On the Development of Novel Arabic Documents Classifier

Dr. Fouad Jameel Ibrahim Al Azzawi, Dr. Boumedyen Shannaq

Dr. Fouad Jameel Ibrahim Al Azzawi, Dr. Boumedyen Shannaq

Abstract

Classification of documents is a prominent field in machine learning and data mining. As a major world language, Arabic text has taken its share in research and development throughput. In this work, a new Arabic document classifier has been developed and evaluated. The main objective is to improve Arabic documents classifier efficiency. The probability function of inductive construction (CSV) has been implemented on the basis of the Naïve Bayes approach for developing the proposed classifier. Arabic dataset has been collected and filtered from the ‘Corpus of Contemporary Arabic (CCA)’. The CCA contains over 843,000 tokens in 416 documents covering a comprehensive series out of 43 categories.

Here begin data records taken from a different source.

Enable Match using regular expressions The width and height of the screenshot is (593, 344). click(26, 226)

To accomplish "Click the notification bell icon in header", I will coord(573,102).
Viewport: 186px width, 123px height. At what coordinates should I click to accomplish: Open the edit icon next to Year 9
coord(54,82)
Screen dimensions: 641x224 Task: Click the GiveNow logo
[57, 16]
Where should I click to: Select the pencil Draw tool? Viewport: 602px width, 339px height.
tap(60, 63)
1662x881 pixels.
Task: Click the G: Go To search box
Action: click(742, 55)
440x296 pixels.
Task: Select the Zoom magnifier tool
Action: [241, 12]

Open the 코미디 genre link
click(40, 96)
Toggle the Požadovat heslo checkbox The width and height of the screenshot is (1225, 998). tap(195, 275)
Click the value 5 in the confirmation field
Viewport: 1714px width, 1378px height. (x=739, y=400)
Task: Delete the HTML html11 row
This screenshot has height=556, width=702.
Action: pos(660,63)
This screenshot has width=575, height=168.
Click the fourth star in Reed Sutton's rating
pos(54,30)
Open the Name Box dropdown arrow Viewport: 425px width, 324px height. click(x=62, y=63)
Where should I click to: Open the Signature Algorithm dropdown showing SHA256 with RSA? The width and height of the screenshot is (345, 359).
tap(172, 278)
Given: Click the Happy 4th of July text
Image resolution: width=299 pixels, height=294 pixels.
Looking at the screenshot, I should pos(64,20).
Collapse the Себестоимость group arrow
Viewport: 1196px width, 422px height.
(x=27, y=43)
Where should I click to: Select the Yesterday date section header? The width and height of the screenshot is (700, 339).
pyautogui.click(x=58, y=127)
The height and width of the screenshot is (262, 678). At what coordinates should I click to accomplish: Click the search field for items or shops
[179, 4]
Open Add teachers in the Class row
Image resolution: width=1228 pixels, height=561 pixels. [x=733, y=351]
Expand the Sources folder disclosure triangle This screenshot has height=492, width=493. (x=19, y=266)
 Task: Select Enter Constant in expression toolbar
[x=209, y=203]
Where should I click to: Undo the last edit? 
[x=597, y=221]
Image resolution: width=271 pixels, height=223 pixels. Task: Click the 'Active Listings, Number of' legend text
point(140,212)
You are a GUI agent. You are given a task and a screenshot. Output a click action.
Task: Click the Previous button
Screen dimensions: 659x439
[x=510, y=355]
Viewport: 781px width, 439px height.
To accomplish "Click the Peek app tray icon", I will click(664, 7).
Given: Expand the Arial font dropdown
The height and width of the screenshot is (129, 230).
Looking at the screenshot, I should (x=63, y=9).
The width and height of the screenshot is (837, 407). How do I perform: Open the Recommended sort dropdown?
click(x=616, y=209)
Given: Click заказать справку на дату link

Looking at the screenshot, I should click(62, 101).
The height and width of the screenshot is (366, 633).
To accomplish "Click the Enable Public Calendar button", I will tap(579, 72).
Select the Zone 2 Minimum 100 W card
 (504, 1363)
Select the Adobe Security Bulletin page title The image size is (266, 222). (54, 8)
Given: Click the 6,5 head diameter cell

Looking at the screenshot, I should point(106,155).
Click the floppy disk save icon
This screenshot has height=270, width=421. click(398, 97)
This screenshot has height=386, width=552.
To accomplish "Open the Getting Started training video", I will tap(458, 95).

Two experiments have been developed and executed. The first experiment shows that the Naïve Bayes classifier outperformed the other seven classifiers used by researchers in the literature. The second experiment shows that the updated approach (proposed classifier) outperforms the Naïve Bayes classifier with 40% correctly classified instances and with the optimal time taken to build the model. The proposed approach improves the Naïve Bayes classifier to reach 93% average classification accuracy rate. It has been found that the Naïve Bayes classifier accuracy remains stable without text preprocessing operation. The results obtained are great benefits for improving the classification process of Arabic Corpus and the search engine performance.